What concerned the Johnson administration was whether they could prove that Davis had done anything that even warranted being in a Federal prison.
Treasury Secretary Hugh McCulloch wrote in his post-war memoirs that Attorney General James Speed had put together a legal team in the spring of 1865 to discuss what to do with Davis. According to McCulloch: “some of the ablest lawyers in the country came to the conclusion that Mr. Davis could not be convicted of treason by any competent and independent tribunal, and that therefore he ought not to be tried.” 
Congress was not privy to what Johnson’s Cabinet was studying, but the idea that Davis had committed treason was open to interpretation by many politicians and legal scholars. On May 29, 1865, Senator Edwin Dennison Morgan of New York wrote to President Johnson insisting that the nation had to find some crime that would convict Davis.
“The country is impressed with punishing Davis legally and promptly. There are grave doubts that can be accomplished by a trial for treason.”
Others did not want to take the time to study if Davis had actually committed treason. They were convinced he had and they wanted him dead.
“So that the people may understand that the government recognizes such a crime, and if convicted, as he cannot fail to be, that he shall be punished, so that the people understand that is the fate of Traitors.”
Charles O’Conor, the former chief prosecutor for the District of New York, put together a legal team of Northern lawyers who were convinced Davis had done nothing illegal. None had any personal ties to Davis. All worked without compensation. They were convinced that Davis, a civilian, should not be in a military prison if in a prison at all. They were unsure if he had committed any crime since secession had not been litigated. However, O’Conor had made himself notorious as a member of the circle of New Yorkers who were openly sympathetic to the Confederacy during the war, so he was hardly a neutral judge of this issue.
O’Conor was convinced that Davis had not committed treason, the most frequently mentioned charge, since he had simply led the states once they had left the Union. He had not tried to take over the existing U.S. government. Nor had he conspired with a foreign government to overthrow the U.S. government. As Davis famously, succinctly said about The South’s leaving the Union: “We seek no conquest. All we ask is to be let alone.”
In the spring of 1866, the Federal government was still unsure what to do with Davis, even though it had released Clement Clay in April 1866. Judge Underwood still wanted to try Davis for the Lincoln assassination though the key witnesses against Davis had all been proven to be liars. Still other prosecutors suggested he be tried for crimes against United States Colored Troops. Underwood liked that idea and offered to pack the jury with freed slaves. That idea eventually died as Davis never took the field on any battlefield where United States Colored Troops fought and were rumored to have been executed.
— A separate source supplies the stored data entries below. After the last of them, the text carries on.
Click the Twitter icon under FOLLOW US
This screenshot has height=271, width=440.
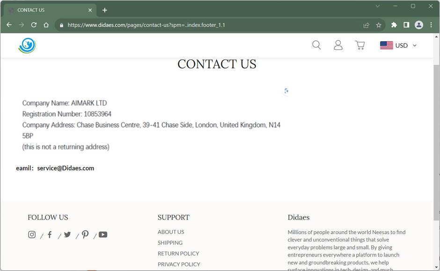67,234
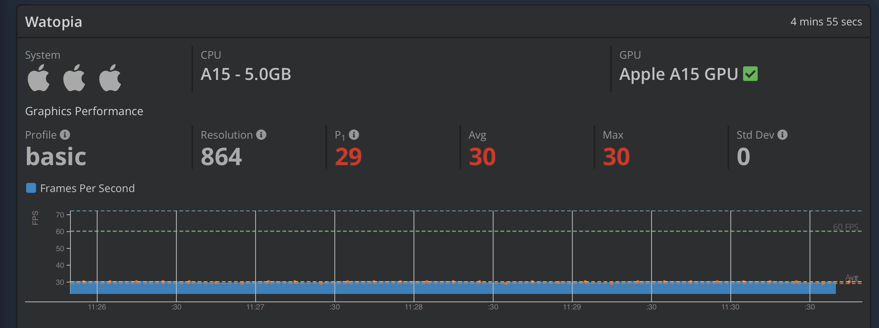This screenshot has width=879, height=328.
Task: Click the Watopia title header
Action: pos(53,22)
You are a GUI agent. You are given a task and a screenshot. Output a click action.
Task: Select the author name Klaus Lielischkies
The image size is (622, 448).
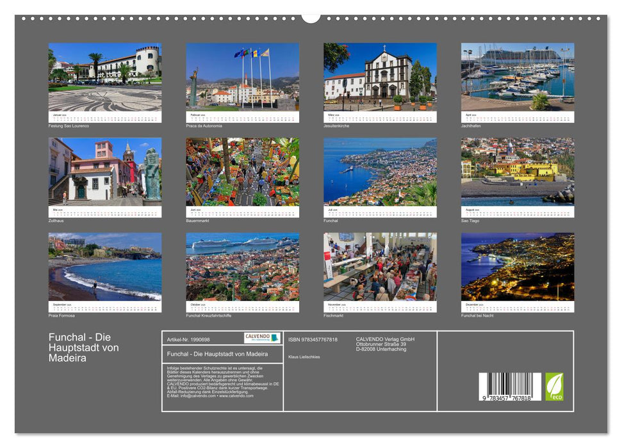coord(303,356)
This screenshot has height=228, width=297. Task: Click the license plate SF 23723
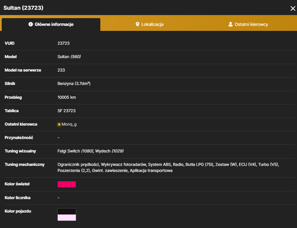[66, 111]
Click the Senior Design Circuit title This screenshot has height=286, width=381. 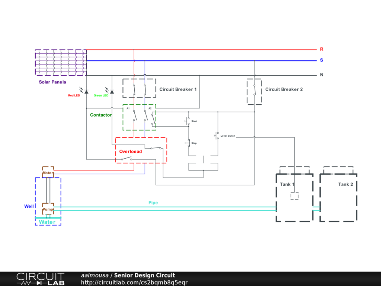coord(144,276)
Complicating matters in the court was the insistence of Chief Justice Salmon Portland Chase that he would not try any case involving Davis as long as the military remained in control of Virginia’s government. The Radical Republican plan to keep the Confederate states under military rule had backfired on any plan to swiftly rid the nation of Davis through a civilian judicial process.
Varina Davis finally saw her husband in person on May 3, 1866, almost a year after he had been captured, and 10 months after he had been sent to Fortress Monroe. She wrote: “His cheek bones stood out like those of a skeleton. Merely crossing the room made his breath come in short gasps, and his voice was scarcely audible.”
On May 8, 1866, a year after the Johnson cabinet had received a report from its own team of lawyers that Davis had done nothing justiciable, a U.S. prosecutor in Norfolk formally charged Davis with treason. The prosecutor based his indictment on a July 1862 law making it illegal for anyone to make war against the United States.
The four-page indictment included the phrase that Davis had: “most wickedly, maliciously, and traitorously did ordain, prepare, levy and carry on war against the United States.” “Wickedly” appears three times in the indictment. 
Oddly, and without explanation, the prosecutor cited the single date of June 15, 1864, as the date Davis carried out his rebellion against the United States. That was three years after the war had started. And, curiously, the only thing that happened on that particular date was that the Union Army had advanced into trenches around Petersburg and then pulled back when they found them empty. Had they advanced instead of retreating, Petersburg might have been captured in June 1864 and the war might have ended that summer, rather than dragging into the spring of 1865. Davis had nothing to do with the Union army squandering an opportunity to end the war early.
The nation’s newspaper editors were beginning to fear bringing Davis to trial.
Harpers Weekly worried “there is a chance and the probability of this humiliation”, i.e. Davis being found innocent in a trial based on secession. The newspaper helpfully suggested that evidence be found that Davis had harmed prisoners of war or had assassinated Lincoln so he could be executed for real crimes rather than figuring out if secession was constitutional. 
To the surprise of the Federal government, Davis’s attorneys asked that the treason trial begin immediately. The Federal prosecutors, never thinking that Davis wanted a speedy trial, suggested that it might be more comfortable for Davis if they wanted until October so Davis could be “enjoying the cool breezes of the sea at Fortress Monroe, instead of the heated and fetid atmosphere of a crowded courtroom.”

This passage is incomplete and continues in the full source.